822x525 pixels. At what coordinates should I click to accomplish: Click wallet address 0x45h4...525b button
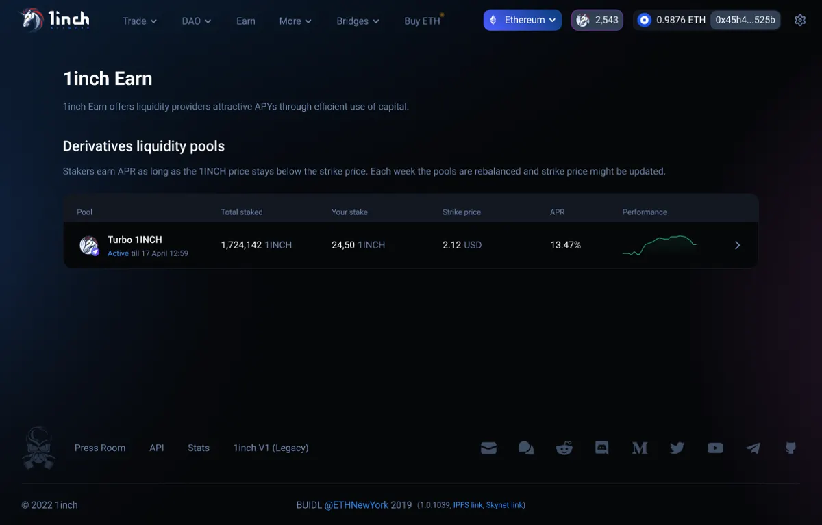click(745, 20)
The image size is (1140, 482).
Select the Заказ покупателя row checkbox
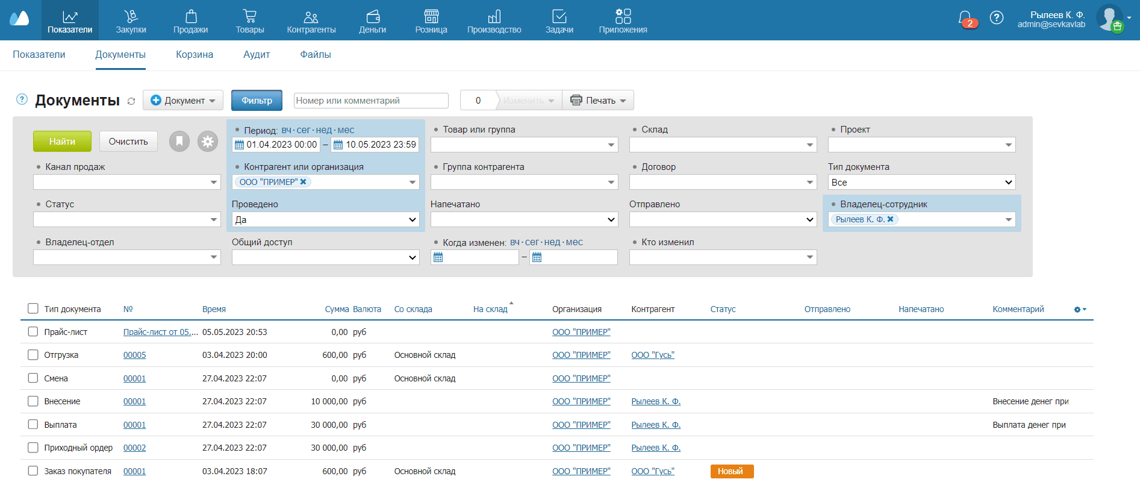tap(33, 471)
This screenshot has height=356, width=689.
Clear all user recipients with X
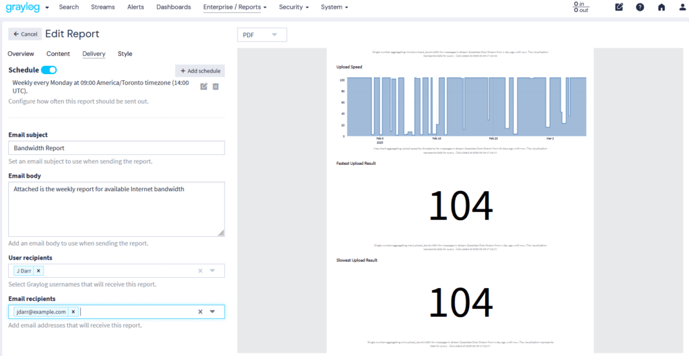coord(200,271)
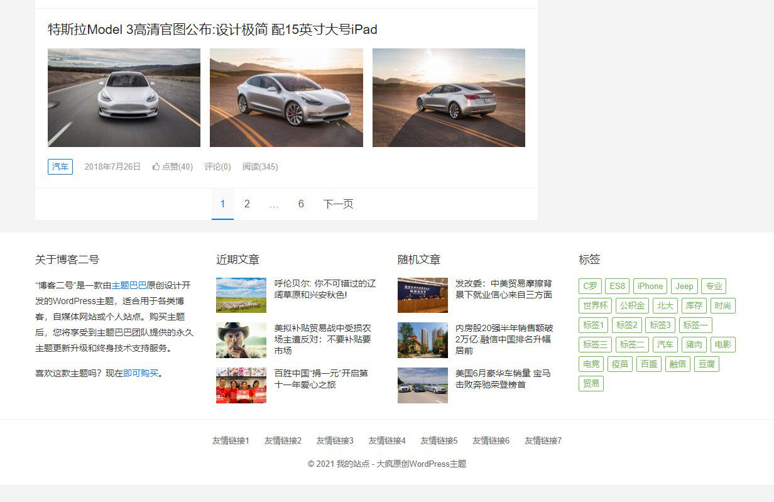Image resolution: width=774 pixels, height=502 pixels.
Task: Click the middle Tesla Model 3 photo
Action: 286,97
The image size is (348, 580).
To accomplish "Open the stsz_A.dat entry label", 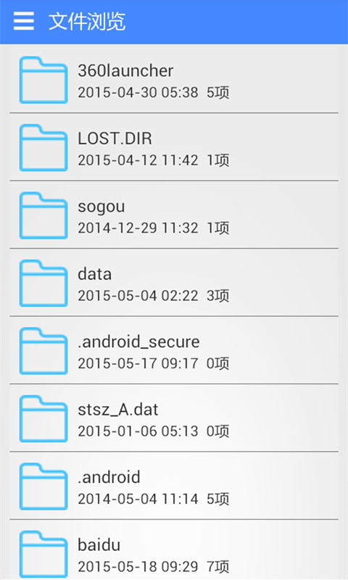I will coord(118,410).
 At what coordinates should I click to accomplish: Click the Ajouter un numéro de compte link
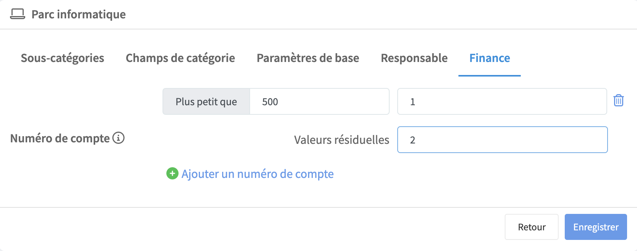(257, 174)
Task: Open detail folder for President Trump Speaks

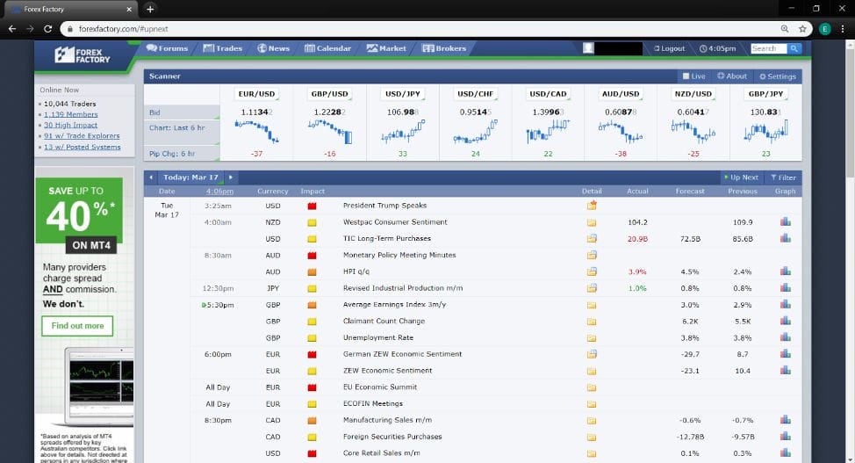Action: tap(592, 206)
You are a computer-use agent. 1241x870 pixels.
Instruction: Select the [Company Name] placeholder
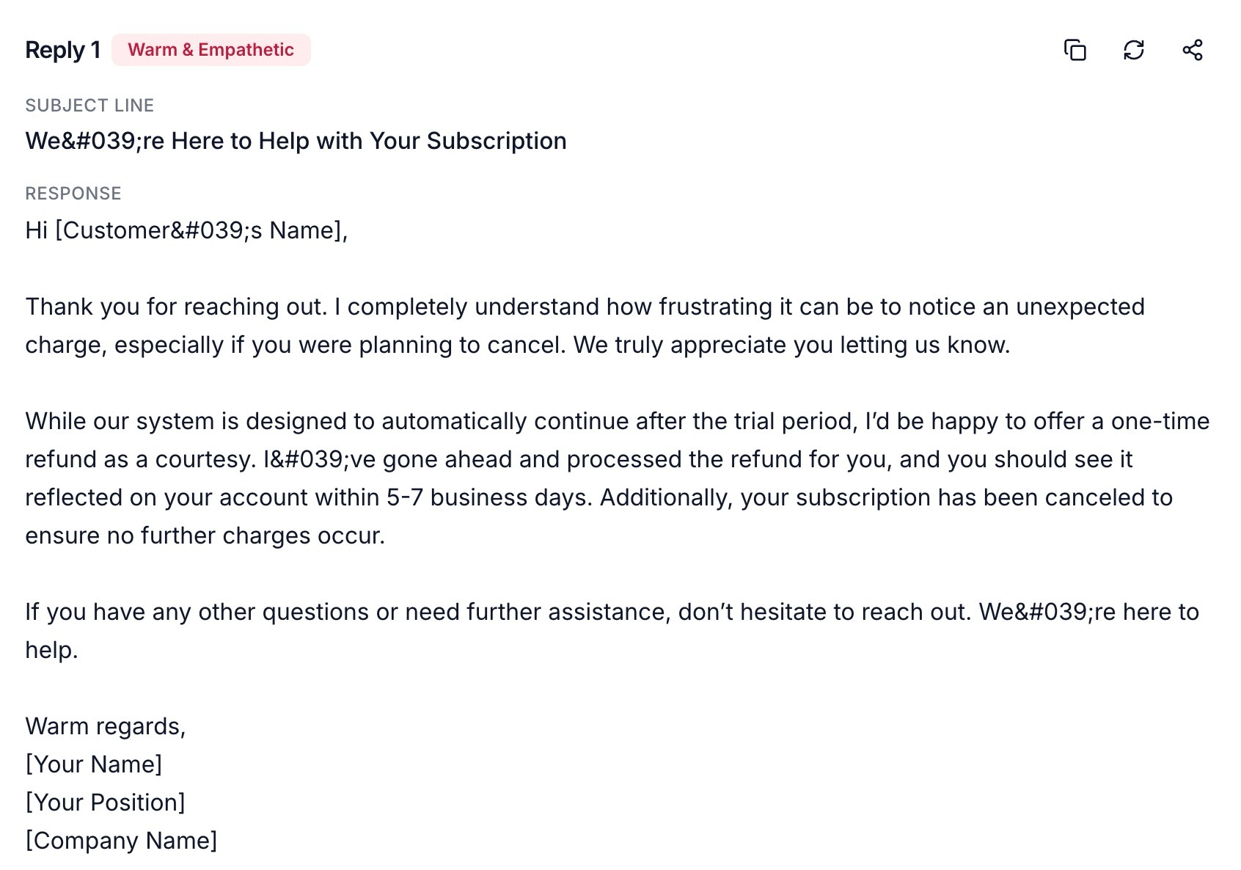121,841
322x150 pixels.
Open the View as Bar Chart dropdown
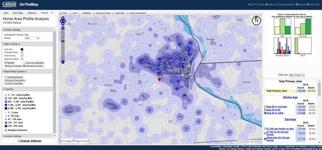pos(297,75)
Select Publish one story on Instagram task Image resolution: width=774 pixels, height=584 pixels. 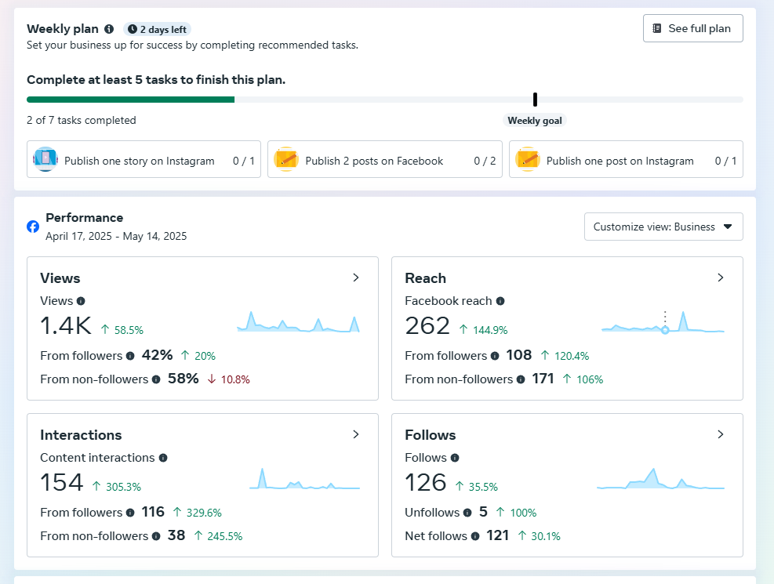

# # # # #

* [Required action]
Give the number of lines in the data that contain "size", with no other words.

* [Result]
2